Il "mio" Francesco Guccini
Ricordo la gita a Pavana, la sua casa nella quale ci si infila per quella strada sbieca e antipatica da prendere, che mi sembra fosse sterrata… ma forse sbaglio o forse non è più così.
Davanti a Guccini, seduto in meritata ombra estiva, ci ritirammo per pudore. Ci bastava averlo visto, approfittare della sua cortese familiarità ci sembrava invasione maleducata.
Poi ci rifugiammo nelle sue rime e in quel bar che lui già da un po’ a stento frequentava. Un panino al salame e una birra, guardando l’asilo e poi tutt’intorno.
Ci ho visto “Vorrei” e quel suo incipit, quel suo “Vorrei conoscer l’odore del tuo paese”.

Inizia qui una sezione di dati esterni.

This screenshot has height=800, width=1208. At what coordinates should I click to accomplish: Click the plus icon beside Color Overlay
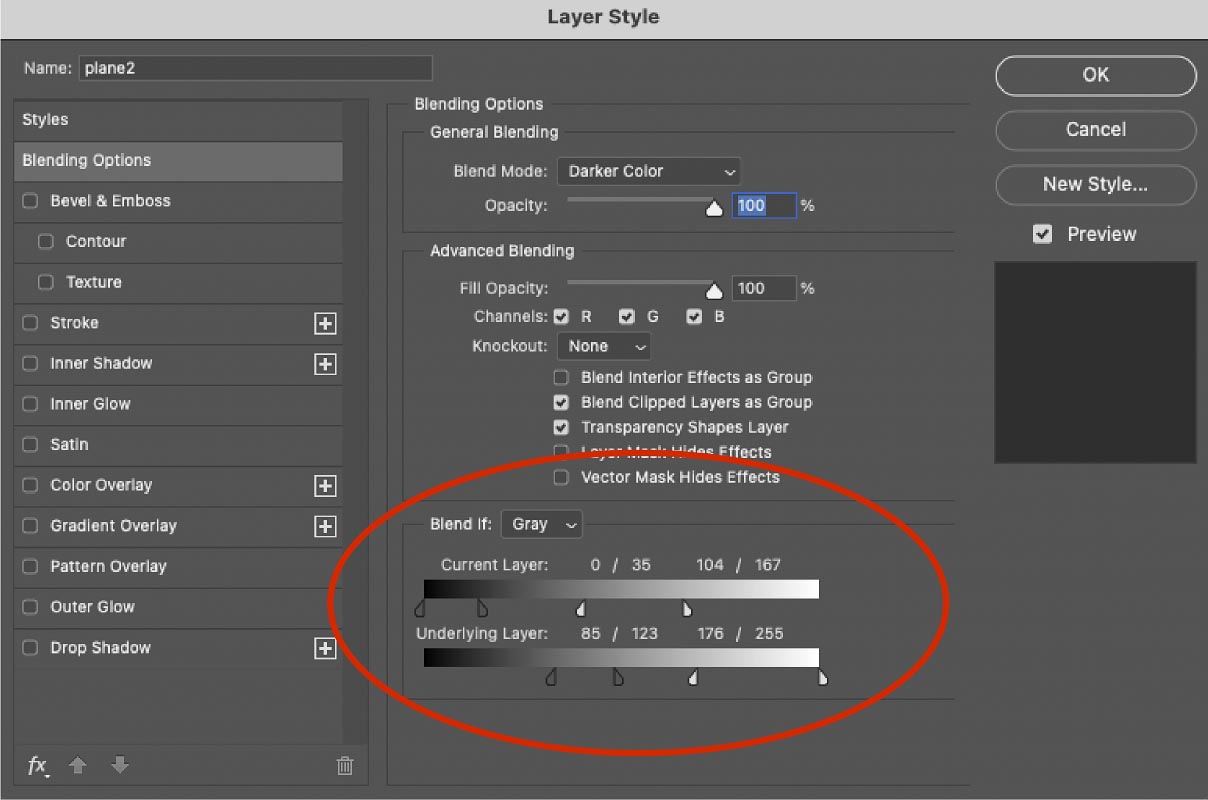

Pavana ovviamente non è “quel paese”, ma io quella canzone, per me la più bella canzone d’amore, poi me la sono sempre figurata lì.
Sarebbe facile e vero dire che, complice il giradischi e gli LP dei miei, ci sono cresciuto con le canzoni di Francesco Guccini.
Ma più vero ancora è che certe sue parole hanno accompagnato momenti e, talvolta, scelte di questi miei quasi undici lustri.
“L’Avvelenata” è stata la rabbia della mia adolescenza.
A “Bisanzio” devo lo sdoganamento per l’amore per la storia, quella con la “s” minuscola.
“Amerigo” mi raccontò come nessun altro aveva saputo fare di mio nonno partito per le miniere del Belgio.
“Eskimo” e il suo “E alcuni audaci in tasca l’Unità” hanno accompagnato il mio scrivere da New York per il giornale fondato da Antonio Gramsci.
“La bambina portoghese” ci svelò il sesso di mia figlia. “È una bambina” mi disse, mentre ascoltavamo quella canzone, la mamma con il pancione. Eravamo all’ultimo o penultimo concerto pubblico di Guccini.
“E un giorno” racconta benissimo il destino, anche il mio, di padre.
“Autogrill” è un posto che conosco, non quello della canzone ovviamente. Ma quel posto assurdo lì vicino all’Idroscalo di Milano dove “i sogni miei segreti li rombavano via i TIR”.
“Vorrei”, vabbè, è il mio amore maturo o come si chiama l’innamorarsi quando già la barba imbianca.
Sapevamo tutti che il ragazzaccio perdeva colpi. A Bologna qualche anno fa mi dissero qualcosa a riguardo con rabbia. Rabbia per la sua voce che sbandava, sottintendendo che anche il suo pensiero stesse sfumando.
La gita a Pavana venne poi e fu un motivo in più per lasciarlo in pace.